§ Tarea 1:
Reproduce como lista numerada los registros desde su comienzo hasta la línea que contiene "click(x=530, y=238)", ambas incluidas, sin las líneas en blanco.
═══ Artículo ═══
Por qué huyen los rohingya (y Aung San Suu Kyi no dice nada)

Más de 400.00 ciudadanos de esta etnia han cruzado a Bangladés, que quiere restringir sus movimientos

Macarena Vidal Liy
Pekín, El País
Este martes en Myanmar (antigua Birmania), todos los ojos estarán puestos en Aung San Suu Kyi, la premio Nobel de la Paz y líder de hecho del Gobierno civil birmano. Será la primera vez que aborde en público la crisis de los refugiados rohingya, que huyen en tropel hacia Bangladés -más 400.000 desde el 25 de agosto-, país que ya ha anunciado que restringirá el movimiento de los recién llegados. La ONU ha calificado la actuación de los militares birmanos como “limpieza étnica de libro”. Organizaciones internacionales, representantes políticos internacionales e incluso otros premios Nobel han reprochado a Aung San su silencio hasta el momento e implorado que actúe para detener la campaña de violencia contra esta minoría musulmana. Pero la crisis es compleja, tiene raíces profundas e intervienen más actores claves que La Señora, como se conoce a la Premio Nobel.
═══
§ Tarea 2:
Responde, según el artículo sobre los rohingya:
(a) ¿Desde qué fecha huyen los refugiados rohingya hacia Bangladés?
(b) ¿Cómo ha calificado la ONU la actuación de los militares birmanos?
(c) ¿Con qué apodo se conoce a Aung San Suu Kyi?
═══ Registros dados ═══
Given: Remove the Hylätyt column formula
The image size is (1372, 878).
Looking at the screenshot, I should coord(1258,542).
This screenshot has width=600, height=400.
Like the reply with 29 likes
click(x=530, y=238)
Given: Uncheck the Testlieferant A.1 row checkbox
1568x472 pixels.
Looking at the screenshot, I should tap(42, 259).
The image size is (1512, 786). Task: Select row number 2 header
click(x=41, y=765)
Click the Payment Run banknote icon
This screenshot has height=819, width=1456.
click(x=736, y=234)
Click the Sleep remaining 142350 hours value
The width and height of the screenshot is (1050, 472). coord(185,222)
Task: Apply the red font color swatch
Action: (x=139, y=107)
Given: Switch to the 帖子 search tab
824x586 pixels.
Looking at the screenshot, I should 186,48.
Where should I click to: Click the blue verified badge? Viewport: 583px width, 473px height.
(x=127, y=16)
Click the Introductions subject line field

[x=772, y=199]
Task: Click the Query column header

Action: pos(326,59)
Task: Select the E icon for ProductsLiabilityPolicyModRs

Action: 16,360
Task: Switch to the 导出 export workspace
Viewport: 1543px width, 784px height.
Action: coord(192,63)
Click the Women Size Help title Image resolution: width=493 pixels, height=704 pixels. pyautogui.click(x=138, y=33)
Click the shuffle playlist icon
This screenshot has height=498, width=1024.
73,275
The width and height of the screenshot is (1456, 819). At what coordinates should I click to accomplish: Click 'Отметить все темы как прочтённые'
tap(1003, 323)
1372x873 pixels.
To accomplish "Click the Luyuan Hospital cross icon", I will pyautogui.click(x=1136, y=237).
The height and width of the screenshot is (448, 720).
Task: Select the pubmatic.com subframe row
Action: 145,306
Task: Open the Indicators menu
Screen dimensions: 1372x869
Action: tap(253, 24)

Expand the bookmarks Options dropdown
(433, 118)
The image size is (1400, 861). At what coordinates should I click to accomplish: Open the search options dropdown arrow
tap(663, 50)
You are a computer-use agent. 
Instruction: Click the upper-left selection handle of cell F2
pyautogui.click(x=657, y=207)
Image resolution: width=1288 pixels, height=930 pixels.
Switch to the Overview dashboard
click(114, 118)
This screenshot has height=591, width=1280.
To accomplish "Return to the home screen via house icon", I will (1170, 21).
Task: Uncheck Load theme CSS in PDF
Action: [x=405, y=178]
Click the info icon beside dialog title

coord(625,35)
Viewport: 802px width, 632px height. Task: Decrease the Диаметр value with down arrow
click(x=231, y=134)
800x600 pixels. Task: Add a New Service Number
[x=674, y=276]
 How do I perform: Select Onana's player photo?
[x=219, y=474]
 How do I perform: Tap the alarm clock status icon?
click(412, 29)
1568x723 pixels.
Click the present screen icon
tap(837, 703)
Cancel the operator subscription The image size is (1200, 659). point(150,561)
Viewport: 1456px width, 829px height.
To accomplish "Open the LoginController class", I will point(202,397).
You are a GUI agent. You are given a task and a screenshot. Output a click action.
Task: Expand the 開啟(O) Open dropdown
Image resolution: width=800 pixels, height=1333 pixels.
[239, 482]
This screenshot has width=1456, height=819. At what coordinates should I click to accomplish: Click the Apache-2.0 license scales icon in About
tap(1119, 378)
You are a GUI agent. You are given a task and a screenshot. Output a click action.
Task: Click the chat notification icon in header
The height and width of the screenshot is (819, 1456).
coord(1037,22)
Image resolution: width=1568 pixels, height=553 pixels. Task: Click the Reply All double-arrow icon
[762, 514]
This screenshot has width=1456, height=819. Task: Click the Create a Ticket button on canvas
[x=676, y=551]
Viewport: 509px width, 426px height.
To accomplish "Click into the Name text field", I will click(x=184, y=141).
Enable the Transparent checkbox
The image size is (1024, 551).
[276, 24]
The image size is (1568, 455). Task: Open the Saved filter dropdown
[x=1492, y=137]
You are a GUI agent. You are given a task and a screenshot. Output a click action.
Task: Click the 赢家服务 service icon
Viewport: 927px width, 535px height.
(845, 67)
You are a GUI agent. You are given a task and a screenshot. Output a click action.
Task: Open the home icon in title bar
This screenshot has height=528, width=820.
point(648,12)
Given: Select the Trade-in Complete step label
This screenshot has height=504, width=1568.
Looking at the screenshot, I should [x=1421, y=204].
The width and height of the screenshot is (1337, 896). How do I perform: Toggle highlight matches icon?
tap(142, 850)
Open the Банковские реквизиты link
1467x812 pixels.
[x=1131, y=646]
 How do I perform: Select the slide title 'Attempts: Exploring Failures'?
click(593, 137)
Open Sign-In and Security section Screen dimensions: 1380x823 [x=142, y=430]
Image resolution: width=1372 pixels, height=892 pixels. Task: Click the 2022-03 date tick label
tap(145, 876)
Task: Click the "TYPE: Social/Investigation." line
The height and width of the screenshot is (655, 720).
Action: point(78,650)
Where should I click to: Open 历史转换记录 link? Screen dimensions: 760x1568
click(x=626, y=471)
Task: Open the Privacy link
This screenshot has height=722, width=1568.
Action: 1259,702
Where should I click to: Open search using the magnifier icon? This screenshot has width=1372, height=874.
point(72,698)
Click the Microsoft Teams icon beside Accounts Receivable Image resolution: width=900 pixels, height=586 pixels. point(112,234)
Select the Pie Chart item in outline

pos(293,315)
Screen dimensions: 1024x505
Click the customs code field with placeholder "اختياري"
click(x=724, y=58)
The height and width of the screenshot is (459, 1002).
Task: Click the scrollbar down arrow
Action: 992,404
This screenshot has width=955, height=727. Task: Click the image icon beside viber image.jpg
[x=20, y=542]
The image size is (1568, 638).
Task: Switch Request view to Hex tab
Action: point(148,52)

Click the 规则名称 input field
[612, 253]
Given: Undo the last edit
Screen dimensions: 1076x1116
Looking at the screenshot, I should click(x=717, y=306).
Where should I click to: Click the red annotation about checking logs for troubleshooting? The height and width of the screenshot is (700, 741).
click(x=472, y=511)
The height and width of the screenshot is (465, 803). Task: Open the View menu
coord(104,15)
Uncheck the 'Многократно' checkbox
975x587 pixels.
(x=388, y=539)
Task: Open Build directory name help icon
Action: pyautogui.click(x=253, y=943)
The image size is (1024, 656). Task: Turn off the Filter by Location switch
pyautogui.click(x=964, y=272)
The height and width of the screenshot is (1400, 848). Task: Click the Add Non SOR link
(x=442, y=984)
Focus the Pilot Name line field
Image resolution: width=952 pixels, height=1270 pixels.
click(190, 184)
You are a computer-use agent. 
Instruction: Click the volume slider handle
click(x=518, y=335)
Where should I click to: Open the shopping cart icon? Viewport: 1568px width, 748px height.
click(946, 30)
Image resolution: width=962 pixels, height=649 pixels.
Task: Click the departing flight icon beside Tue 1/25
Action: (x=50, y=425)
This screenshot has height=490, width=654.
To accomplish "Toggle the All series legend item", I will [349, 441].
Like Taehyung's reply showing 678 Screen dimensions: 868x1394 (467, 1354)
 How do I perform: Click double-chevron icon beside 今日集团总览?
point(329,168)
═══
§ Respuesta 1:
1. Given: Remove the Hylätyt column formula
2. The image size is (1372, 878).
3. Looking at the screenshot, I should coord(1258,542).
4. This screenshot has width=600, height=400.
5. Like the reply with 29 likes
6. click(x=530, y=238)

§ Respuesta 2:
(a) Desde el 25 de agosto.
(b) Como "limpieza étnica de libro".
(c) La Señora.